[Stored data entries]

═══

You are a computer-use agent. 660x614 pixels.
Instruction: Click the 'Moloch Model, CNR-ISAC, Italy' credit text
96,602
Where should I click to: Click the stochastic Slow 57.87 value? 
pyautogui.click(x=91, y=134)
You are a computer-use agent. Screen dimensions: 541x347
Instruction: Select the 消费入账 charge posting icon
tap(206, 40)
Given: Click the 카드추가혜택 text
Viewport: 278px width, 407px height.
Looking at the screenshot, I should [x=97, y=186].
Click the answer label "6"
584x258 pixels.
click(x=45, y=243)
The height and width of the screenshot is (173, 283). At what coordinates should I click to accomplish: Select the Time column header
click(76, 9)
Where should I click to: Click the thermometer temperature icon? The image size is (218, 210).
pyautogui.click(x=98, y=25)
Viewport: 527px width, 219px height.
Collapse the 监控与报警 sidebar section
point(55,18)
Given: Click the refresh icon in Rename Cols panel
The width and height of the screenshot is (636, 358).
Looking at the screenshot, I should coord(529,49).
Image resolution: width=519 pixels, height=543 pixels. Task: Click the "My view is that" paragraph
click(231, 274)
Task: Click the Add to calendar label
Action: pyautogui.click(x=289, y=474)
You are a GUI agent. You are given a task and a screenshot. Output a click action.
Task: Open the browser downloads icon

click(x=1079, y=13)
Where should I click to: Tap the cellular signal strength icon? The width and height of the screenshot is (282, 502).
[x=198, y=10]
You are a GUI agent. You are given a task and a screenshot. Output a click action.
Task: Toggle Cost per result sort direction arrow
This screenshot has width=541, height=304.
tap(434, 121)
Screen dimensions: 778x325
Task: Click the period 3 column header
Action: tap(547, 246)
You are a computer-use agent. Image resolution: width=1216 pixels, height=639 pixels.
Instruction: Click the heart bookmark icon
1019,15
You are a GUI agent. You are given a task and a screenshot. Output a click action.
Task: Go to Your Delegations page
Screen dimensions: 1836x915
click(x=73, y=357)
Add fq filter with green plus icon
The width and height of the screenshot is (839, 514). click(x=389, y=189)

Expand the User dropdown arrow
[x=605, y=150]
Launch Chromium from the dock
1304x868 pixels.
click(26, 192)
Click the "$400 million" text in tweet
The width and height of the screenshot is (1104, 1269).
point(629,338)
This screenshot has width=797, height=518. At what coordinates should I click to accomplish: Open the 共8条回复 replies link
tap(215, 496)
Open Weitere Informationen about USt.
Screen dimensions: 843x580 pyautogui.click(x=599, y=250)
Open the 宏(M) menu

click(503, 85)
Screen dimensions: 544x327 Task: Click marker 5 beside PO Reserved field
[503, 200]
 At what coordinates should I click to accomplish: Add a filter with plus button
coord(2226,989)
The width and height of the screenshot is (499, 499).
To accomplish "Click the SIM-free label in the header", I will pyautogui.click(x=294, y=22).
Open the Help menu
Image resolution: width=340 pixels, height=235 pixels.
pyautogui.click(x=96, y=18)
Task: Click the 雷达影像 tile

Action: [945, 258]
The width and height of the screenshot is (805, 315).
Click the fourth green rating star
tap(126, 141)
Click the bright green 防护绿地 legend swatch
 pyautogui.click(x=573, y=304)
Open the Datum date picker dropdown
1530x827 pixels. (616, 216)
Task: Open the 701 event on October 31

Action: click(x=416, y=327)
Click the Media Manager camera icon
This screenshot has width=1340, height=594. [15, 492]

═══

Problem requirements: Nothing in the records may change. Print all of them.

Response to this exercise:
You are a computer-use agent. 660x614 pixels.
Instruction: Click the 'Moloch Model, CNR-ISAC, Italy' credit text
96,602
Where should I click to: Click the stochastic Slow 57.87 value? 
pyautogui.click(x=91, y=134)
You are a computer-use agent. Screen dimensions: 541x347
Instruction: Select the 消费入账 charge posting icon
tap(206, 40)
Given: Click the 카드추가혜택 text
Viewport: 278px width, 407px height.
Looking at the screenshot, I should [x=97, y=186].
Click the answer label "6"
584x258 pixels.
click(x=45, y=243)
The height and width of the screenshot is (173, 283). At what coordinates should I click to accomplish: Select the Time column header
click(76, 9)
Where should I click to: Click the thermometer temperature icon? The image size is (218, 210).
pyautogui.click(x=98, y=25)
Viewport: 527px width, 219px height.
Collapse the 监控与报警 sidebar section
point(55,18)
Given: Click the refresh icon in Rename Cols panel
The width and height of the screenshot is (636, 358).
Looking at the screenshot, I should coord(529,49).
Image resolution: width=519 pixels, height=543 pixels. Task: Click the "My view is that" paragraph
click(231, 274)
Task: Click the Add to calendar label
Action: pyautogui.click(x=289, y=474)
You are a GUI agent. You are given a task and a screenshot. Output a click action.
Task: Open the browser downloads icon

click(x=1079, y=13)
Where should I click to: Tap the cellular signal strength icon? The width and height of the screenshot is (282, 502).
[x=198, y=10]
You are a GUI agent. You are given a task and a screenshot. Output a click action.
Task: Toggle Cost per result sort direction arrow
This screenshot has width=541, height=304.
tap(434, 121)
Screen dimensions: 778x325
Task: Click the period 3 column header
Action: tap(547, 246)
You are a computer-use agent. Image resolution: width=1216 pixels, height=639 pixels.
Instruction: Click the heart bookmark icon
1019,15
You are a GUI agent. You are given a task and a screenshot. Output a click action.
Task: Go to Your Delegations page
Screen dimensions: 1836x915
click(x=73, y=357)
Add fq filter with green plus icon
The width and height of the screenshot is (839, 514). click(x=389, y=189)

Expand the User dropdown arrow
[x=605, y=150]
Launch Chromium from the dock
1304x868 pixels.
click(26, 192)
Click the "$400 million" text in tweet
The width and height of the screenshot is (1104, 1269).
point(629,338)
This screenshot has width=797, height=518. At what coordinates should I click to accomplish: Open the 共8条回复 replies link
tap(215, 496)
Open Weitere Informationen about USt.
Screen dimensions: 843x580 pyautogui.click(x=599, y=250)
Open the 宏(M) menu

click(503, 85)
Screen dimensions: 544x327 Task: Click marker 5 beside PO Reserved field
[503, 200]
 At what coordinates should I click to accomplish: Add a filter with plus button
coord(2226,989)
The width and height of the screenshot is (499, 499).
To accomplish "Click the SIM-free label in the header", I will pyautogui.click(x=294, y=22).
Open the Help menu
Image resolution: width=340 pixels, height=235 pixels.
pyautogui.click(x=96, y=18)
Task: Click the 雷达影像 tile

Action: [945, 258]
The width and height of the screenshot is (805, 315).
Click the fourth green rating star
tap(126, 141)
Click the bright green 防护绿地 legend swatch
 pyautogui.click(x=573, y=304)
Open the Datum date picker dropdown
1530x827 pixels. (616, 216)
Task: Open the 701 event on October 31

Action: click(x=416, y=327)
Click the Media Manager camera icon
This screenshot has width=1340, height=594. [15, 492]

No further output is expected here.